2) Kebutuhan hajjiyat, yakni kebutuhan
yang penting tetapi belum menjadi kebutuhan pokok, seperti kebutuhan
akan sebuah tempat tinggal, kedaraan, dan alat komunikasi.
3) Kebutuhan tahsiniyyat, yakni kebutuhan
yang bersifat pelengkap (luxury), seperti perabotan yang bermerek,
aksessoris kendaraan, dan handphone yang lebih canggih. Seseorang yang berada dalam tingkat kedua
dan ketiga perlu berhati-hati karena perjalanan spiritual dalam kondisi
seperti ini seringkali jalan di tempat. Bahkan berpeluang untuk diajak
turun oleh berbagai daya tarik dan godaan dunia. Berbeda jika seseorang sedang dirundung
duka, sedang diuji dengan kebutuhan mendesak, atau sedang dilanda
penyesalan dosa yang mungkin agak resisten terhadap godaan-godaan yang
bersifat materi. Kesenangan hidup, apalagi kalau sampai
berlebihan, bawaannya sulit mendaki (taraqqi) ke langit. Sebagai contoh,
orang yang berkecukupan sulit sekali berlama-lama khusyuk dalam
shalatnya, bukan hanya karena banyaknya godaan dunia yang ada dalam
pikirannya, tetapi juga tidak punya tekanan batin atau trigger, semacam
roket pendorong yang akan mengangkatnya ke langit. Trigger itu biasanya suasana batin yang
betul-betul merasa sangat butuh pertolongan Tuhan. Seperti orang yang
merasakan kesulitan yang sesegera mungkin harus mengeluarkan diri dari
kesulitan itu. Itulah sebabnya Rasulullah pernah
mengingatkan untuk waspada terhadap doa orang yang teraniaya (madhlum)

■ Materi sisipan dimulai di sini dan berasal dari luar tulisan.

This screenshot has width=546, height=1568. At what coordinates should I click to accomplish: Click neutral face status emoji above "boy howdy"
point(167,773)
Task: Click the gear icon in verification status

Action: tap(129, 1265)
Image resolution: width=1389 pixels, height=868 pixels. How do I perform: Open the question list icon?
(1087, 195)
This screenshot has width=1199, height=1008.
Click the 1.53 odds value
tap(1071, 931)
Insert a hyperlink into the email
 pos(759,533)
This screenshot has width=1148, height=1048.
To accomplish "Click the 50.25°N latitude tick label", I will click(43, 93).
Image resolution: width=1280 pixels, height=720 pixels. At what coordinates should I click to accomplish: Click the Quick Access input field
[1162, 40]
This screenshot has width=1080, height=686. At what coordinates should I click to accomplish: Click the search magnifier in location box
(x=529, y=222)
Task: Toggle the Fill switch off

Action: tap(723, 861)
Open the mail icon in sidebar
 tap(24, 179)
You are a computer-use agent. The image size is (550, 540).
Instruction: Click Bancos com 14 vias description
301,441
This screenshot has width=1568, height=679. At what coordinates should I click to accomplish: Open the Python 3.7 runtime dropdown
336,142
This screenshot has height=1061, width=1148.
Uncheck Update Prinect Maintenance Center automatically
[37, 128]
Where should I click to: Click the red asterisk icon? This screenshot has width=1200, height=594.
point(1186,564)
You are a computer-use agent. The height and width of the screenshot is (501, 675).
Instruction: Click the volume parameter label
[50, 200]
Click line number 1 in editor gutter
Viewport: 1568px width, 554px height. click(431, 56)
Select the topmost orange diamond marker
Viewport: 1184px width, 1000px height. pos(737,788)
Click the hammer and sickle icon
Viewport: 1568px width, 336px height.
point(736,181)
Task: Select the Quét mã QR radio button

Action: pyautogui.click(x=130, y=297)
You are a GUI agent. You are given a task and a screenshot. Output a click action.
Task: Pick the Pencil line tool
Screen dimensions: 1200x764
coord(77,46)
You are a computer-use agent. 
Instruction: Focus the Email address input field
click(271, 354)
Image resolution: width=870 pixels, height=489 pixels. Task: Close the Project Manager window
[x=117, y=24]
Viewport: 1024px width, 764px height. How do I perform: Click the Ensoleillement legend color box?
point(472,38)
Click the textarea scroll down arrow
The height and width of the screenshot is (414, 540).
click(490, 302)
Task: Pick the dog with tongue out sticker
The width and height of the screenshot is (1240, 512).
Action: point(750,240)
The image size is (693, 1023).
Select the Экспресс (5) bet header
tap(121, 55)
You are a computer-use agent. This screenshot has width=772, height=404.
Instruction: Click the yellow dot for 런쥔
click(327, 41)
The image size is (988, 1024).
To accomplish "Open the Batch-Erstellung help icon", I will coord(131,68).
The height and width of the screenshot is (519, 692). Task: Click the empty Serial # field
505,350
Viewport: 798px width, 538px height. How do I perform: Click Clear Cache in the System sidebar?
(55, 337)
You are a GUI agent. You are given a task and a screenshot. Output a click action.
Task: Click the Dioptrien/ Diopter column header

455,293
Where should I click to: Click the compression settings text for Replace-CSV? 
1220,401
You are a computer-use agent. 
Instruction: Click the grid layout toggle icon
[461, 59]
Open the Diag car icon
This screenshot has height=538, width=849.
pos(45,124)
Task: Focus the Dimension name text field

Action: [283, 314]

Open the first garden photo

karena doanya lebih cepat sampai kepada Tuhan. Memang dalam Islam
dikenal ada dua sayap efektif yang bisa menerbangkan seseorang menuju
Tuhan, yaitu sayap sabar dan sayap syukur.
Sayap sabar terbentuk dari ketabahan
seseorang menerima cobaan berat dari Tuhan seperti musibah, penyakit
kronis, penderitaan panjang, dan kekecewaan hidup. Jika sabar menjalani
cobaan itu, maka dengan sendirinya terbentuk sayap-sayap yang akan
mengangkat martabat dirinya di mata Tuhan.
Sayap kedua ialah syukur. Sayap syukur
terbentuk dari kemampuan seseorang untuk secara telaten mensyukuri
berbagai karunia dan nikmat Tuhan, seperti seseorang mendapatkan rezki
melimpah, jabatan penting, dan kesehatan prima.
Sayap sabar dan sayap syukur sama-sama
bisa mengorbitkan seseorang mendekati Tuhan tetapi pada umumnya hentakan
sayap sabar lebih kencang ketimbang sayap syukur. Sayap sabar
seolah-olah memiliki energi ekstra yang bisa melejitkan seseorang.
Energi ekstra itu tidak lain adalah rasa butuh yang amat sangat terhadap
Tuhan (raja’), penyerahan diri secara total kepada Tuhan (tawakkal),
dan olah batin yang amat dalam (mujahadah).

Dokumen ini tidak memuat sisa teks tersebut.